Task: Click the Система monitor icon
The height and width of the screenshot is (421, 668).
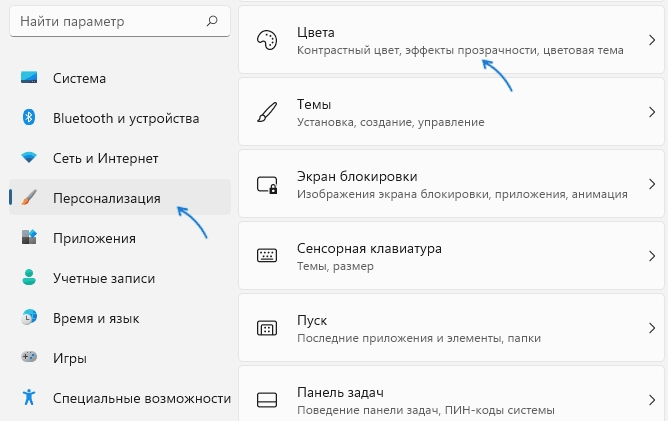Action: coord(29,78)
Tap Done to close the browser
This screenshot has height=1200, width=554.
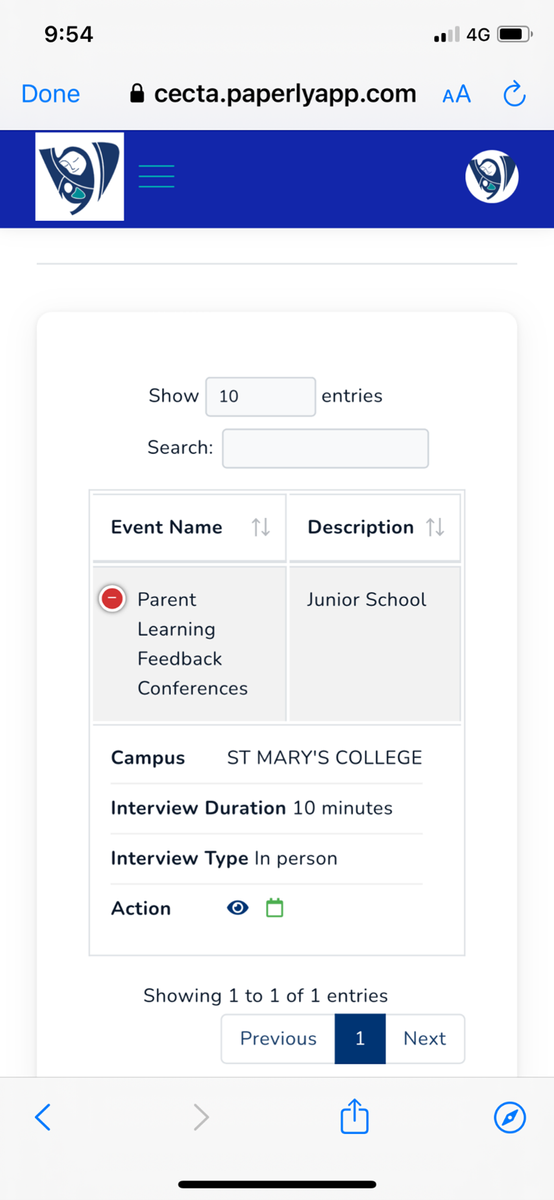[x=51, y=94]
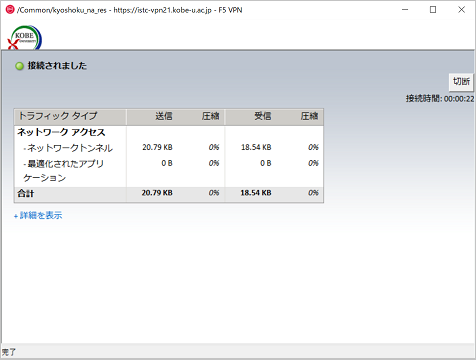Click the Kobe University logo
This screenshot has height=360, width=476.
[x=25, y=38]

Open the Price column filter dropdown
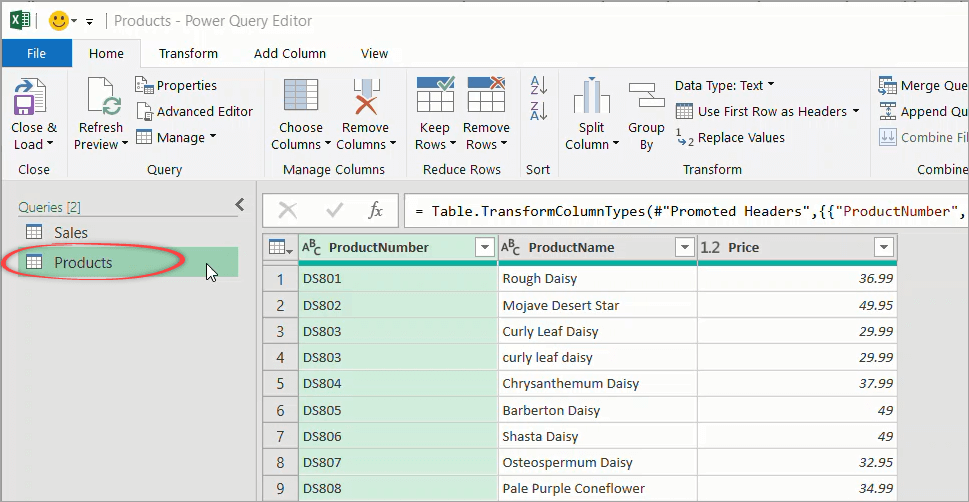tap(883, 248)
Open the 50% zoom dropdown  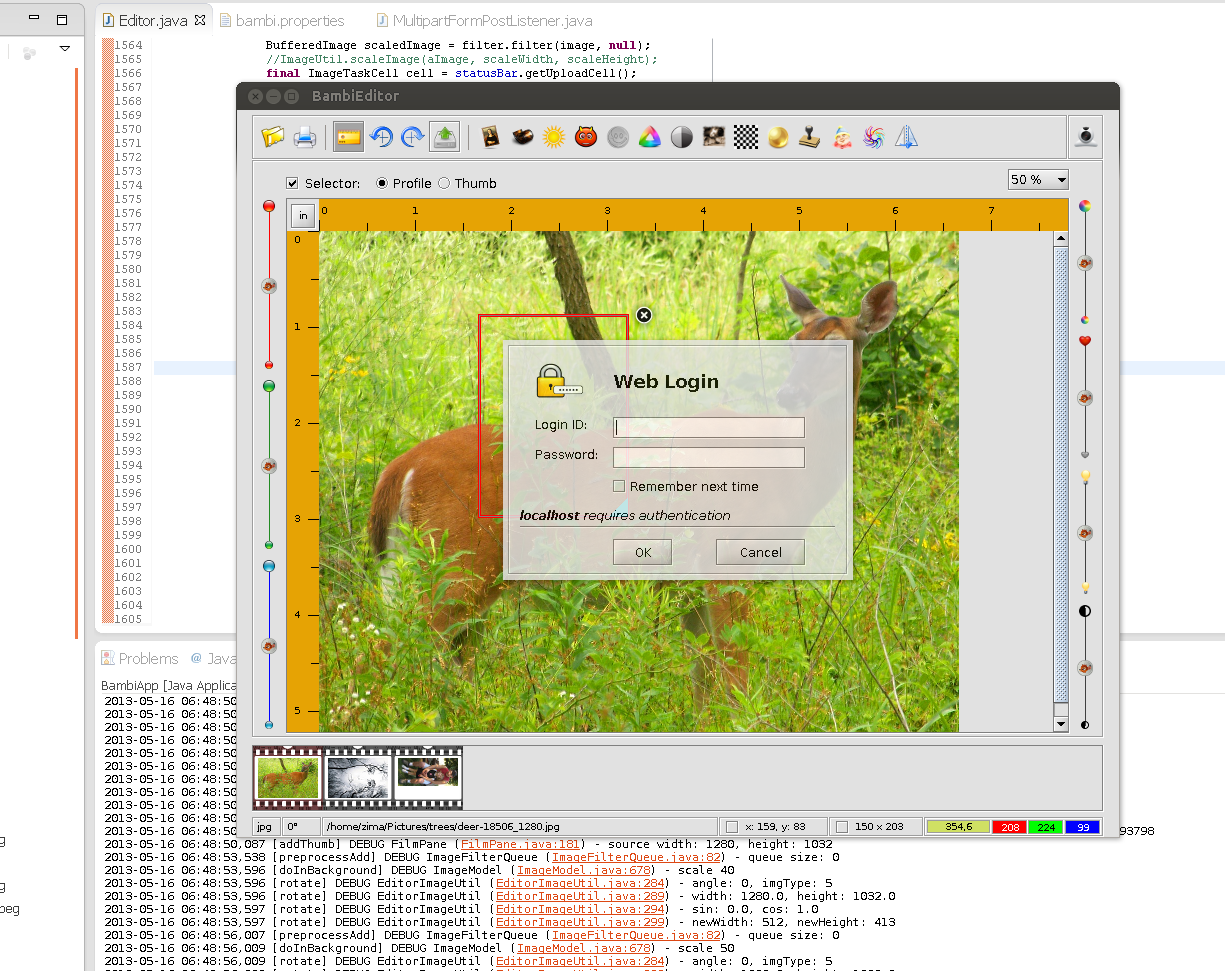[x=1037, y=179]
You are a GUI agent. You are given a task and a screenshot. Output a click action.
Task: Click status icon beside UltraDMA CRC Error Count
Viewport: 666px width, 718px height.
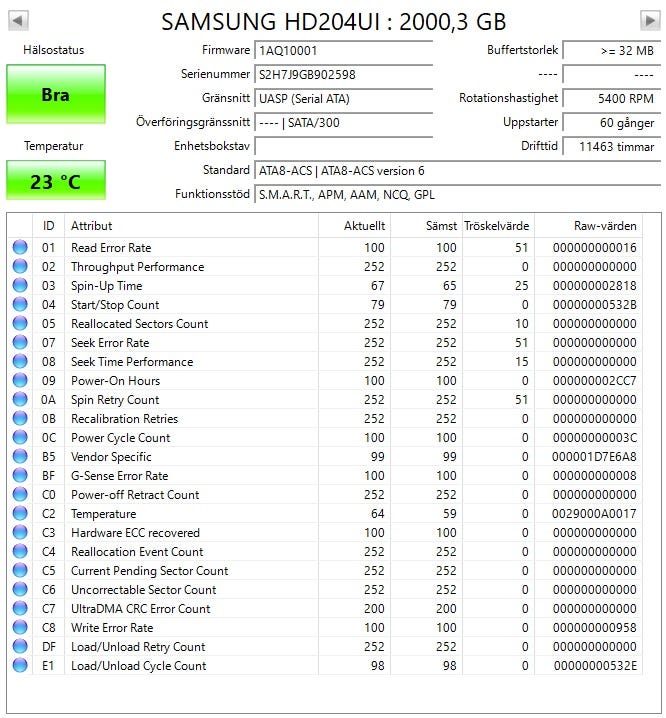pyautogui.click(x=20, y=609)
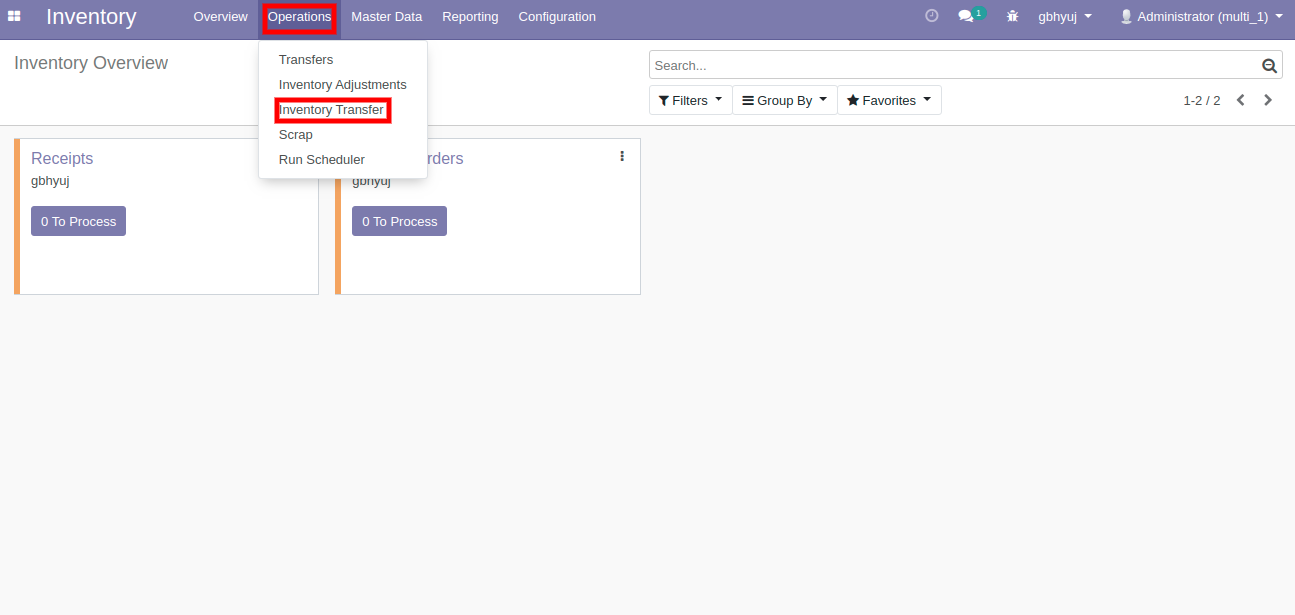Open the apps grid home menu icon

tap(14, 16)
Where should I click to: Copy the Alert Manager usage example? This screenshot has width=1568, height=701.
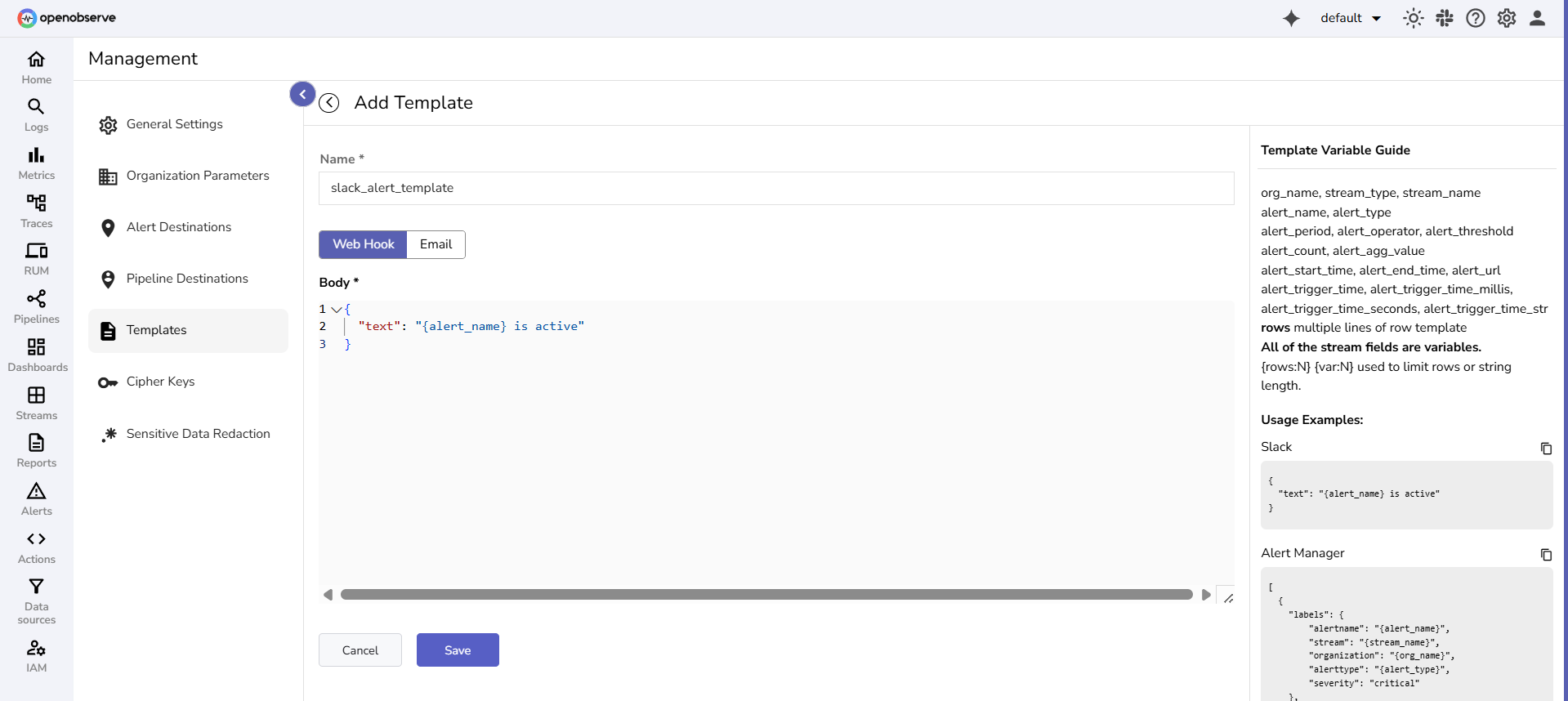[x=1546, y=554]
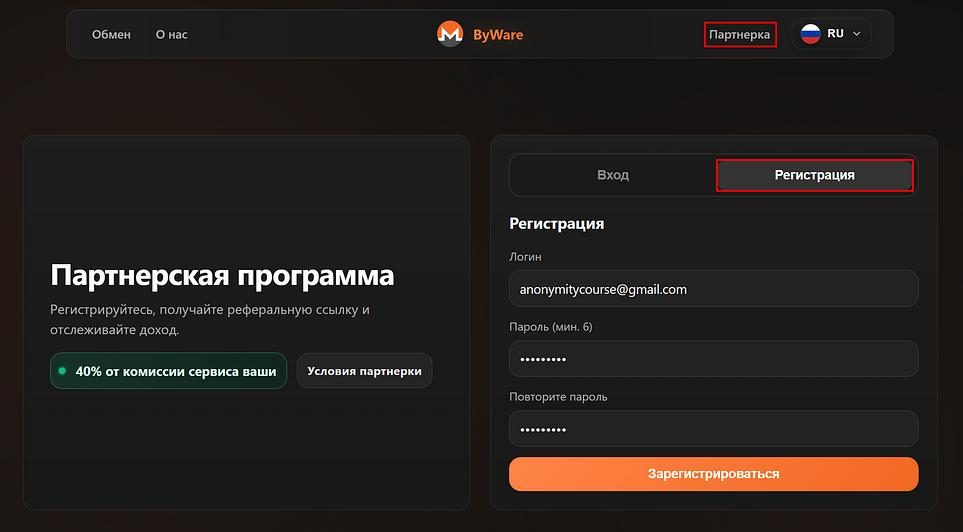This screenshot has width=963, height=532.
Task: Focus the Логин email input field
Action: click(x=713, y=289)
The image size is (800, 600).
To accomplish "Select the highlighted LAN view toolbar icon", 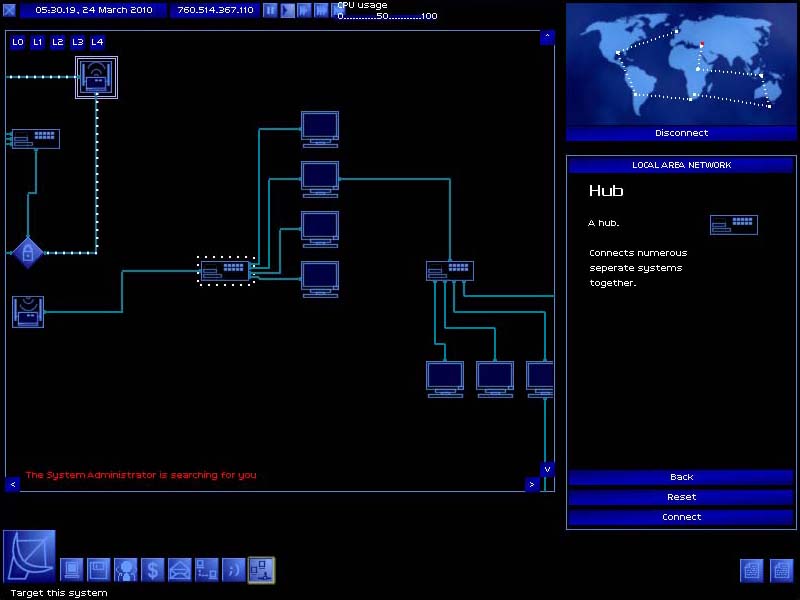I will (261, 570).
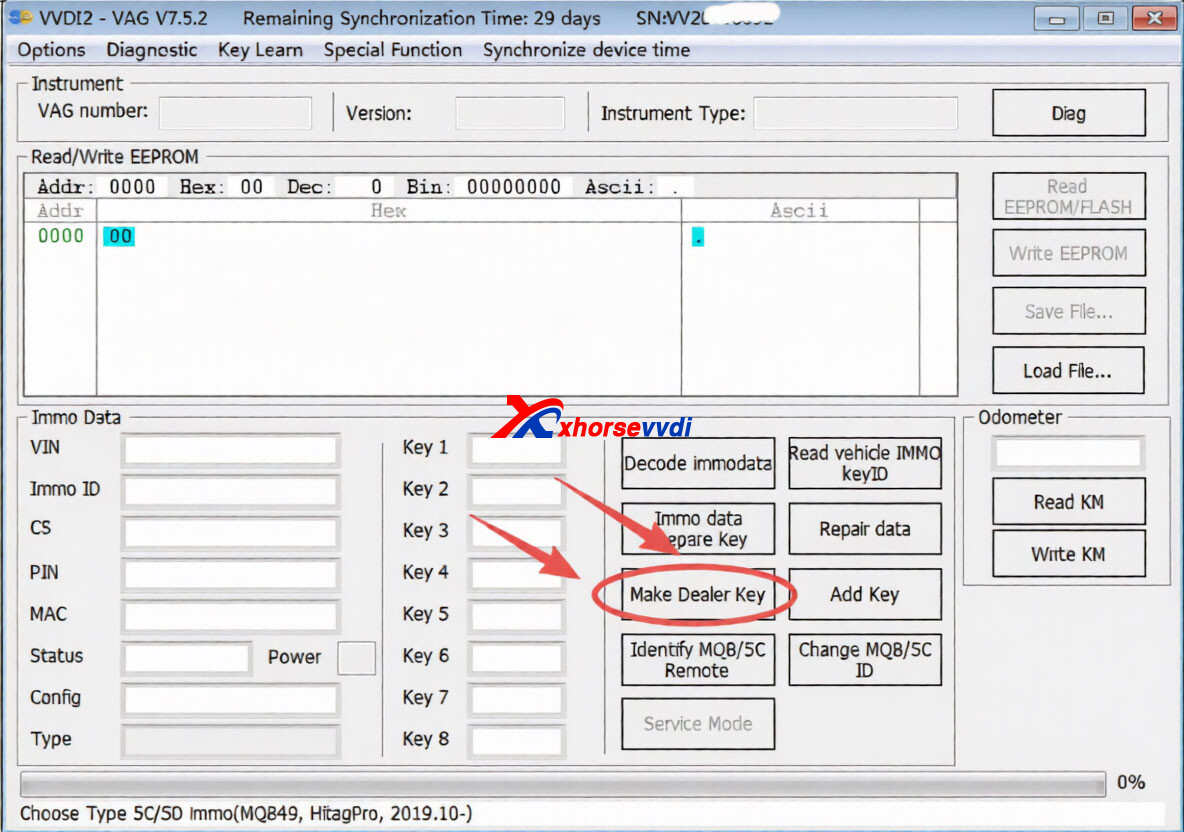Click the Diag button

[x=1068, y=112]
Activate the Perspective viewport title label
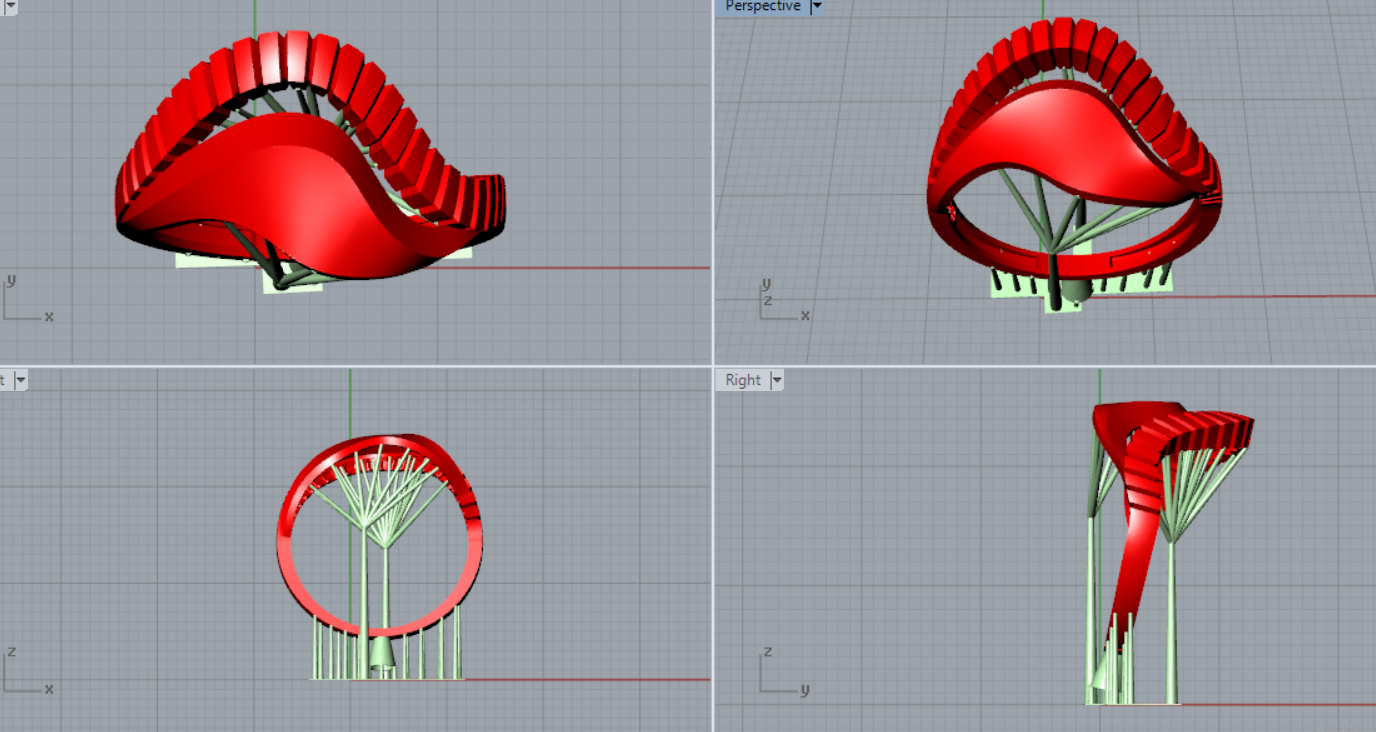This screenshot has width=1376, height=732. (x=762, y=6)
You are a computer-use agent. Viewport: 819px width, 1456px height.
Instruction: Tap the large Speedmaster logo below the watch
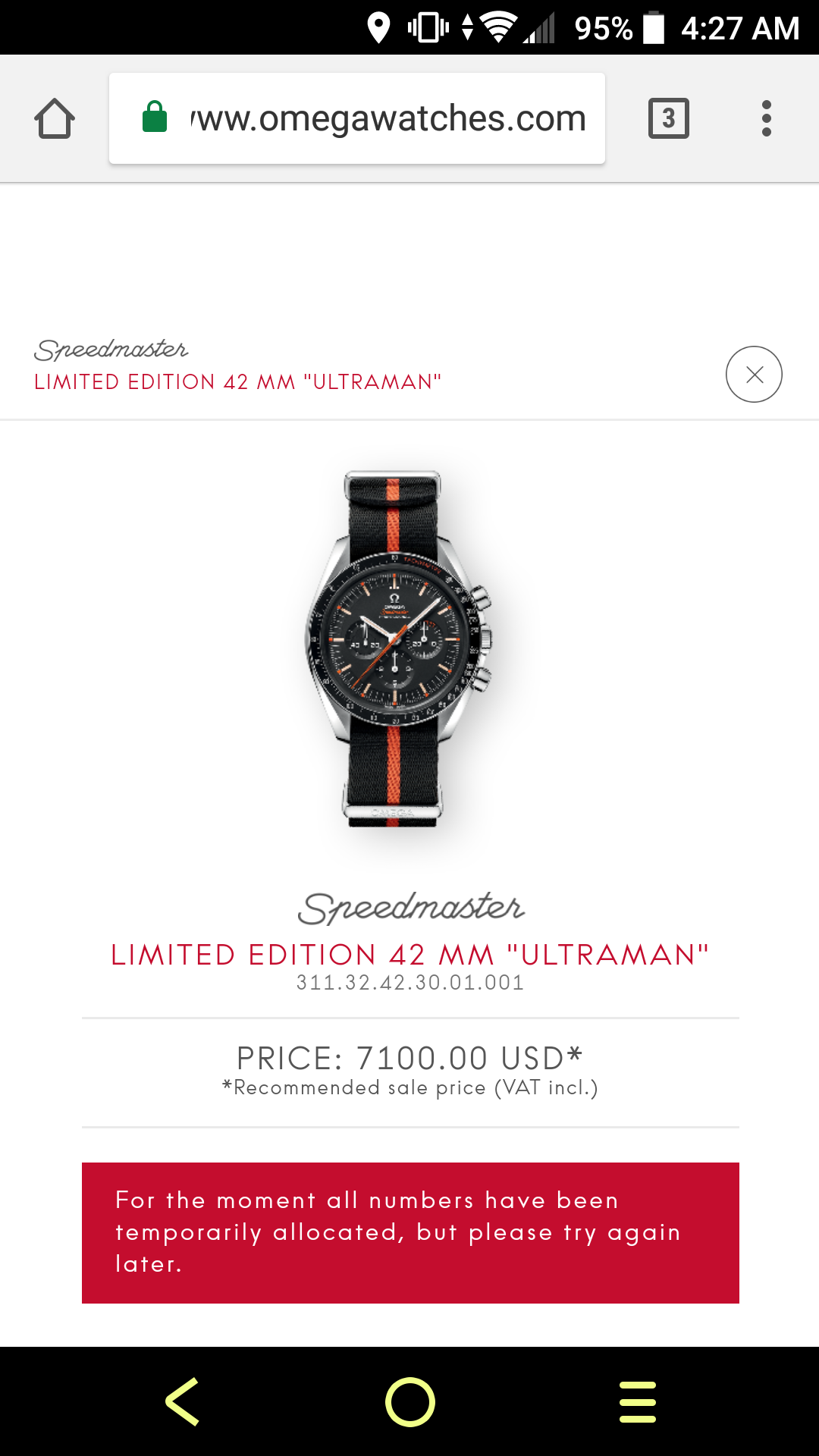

********************

--- ASSIGNMENT ---
If a line in the records above holds the string "agent", copy it.

--- TASK ANSWER ---
You are a GUI agent. You are given a task and a screenshot. Output a click action.
You are a computer-use agent. Viewport: 819px width, 1456px height.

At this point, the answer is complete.